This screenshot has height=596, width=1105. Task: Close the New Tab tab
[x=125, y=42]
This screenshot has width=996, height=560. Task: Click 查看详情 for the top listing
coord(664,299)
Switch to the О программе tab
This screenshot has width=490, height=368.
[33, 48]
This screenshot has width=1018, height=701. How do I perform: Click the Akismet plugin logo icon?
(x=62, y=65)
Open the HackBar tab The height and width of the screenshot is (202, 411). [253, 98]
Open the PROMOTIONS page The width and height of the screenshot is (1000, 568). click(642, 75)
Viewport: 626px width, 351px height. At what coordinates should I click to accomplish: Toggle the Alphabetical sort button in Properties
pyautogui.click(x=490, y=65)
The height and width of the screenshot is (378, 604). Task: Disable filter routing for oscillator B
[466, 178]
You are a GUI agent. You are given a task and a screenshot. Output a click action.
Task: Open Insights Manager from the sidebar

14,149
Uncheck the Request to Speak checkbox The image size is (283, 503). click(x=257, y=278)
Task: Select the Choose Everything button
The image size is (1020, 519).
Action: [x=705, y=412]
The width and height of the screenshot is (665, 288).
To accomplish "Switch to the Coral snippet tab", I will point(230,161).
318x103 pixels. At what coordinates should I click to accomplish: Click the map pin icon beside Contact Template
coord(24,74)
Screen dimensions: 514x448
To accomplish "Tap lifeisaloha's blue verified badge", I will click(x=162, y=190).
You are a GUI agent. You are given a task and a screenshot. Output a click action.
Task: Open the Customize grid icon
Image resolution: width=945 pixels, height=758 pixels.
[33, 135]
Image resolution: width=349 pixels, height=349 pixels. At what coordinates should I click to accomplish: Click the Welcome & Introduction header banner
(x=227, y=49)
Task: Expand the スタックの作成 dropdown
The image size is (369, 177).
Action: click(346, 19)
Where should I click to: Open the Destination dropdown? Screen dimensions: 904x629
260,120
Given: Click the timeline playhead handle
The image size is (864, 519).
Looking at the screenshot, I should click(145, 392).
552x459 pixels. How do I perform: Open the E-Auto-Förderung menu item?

------

• Work to be completed
The line containing "Task: Expand the スタックの作成 dropdown" and all lines after it, through the end of the entries above, are to be returned exactly and alone.

• Response to the exercise
Task: Expand the スタックの作成 dropdown
The image size is (369, 177).
Action: click(346, 19)
Where should I click to: Open the Destination dropdown? Screen dimensions: 904x629
260,120
Given: Click the timeline playhead handle
The image size is (864, 519).
Looking at the screenshot, I should click(145, 392).
552x459 pixels. How do I perform: Open the E-Auto-Förderung menu item?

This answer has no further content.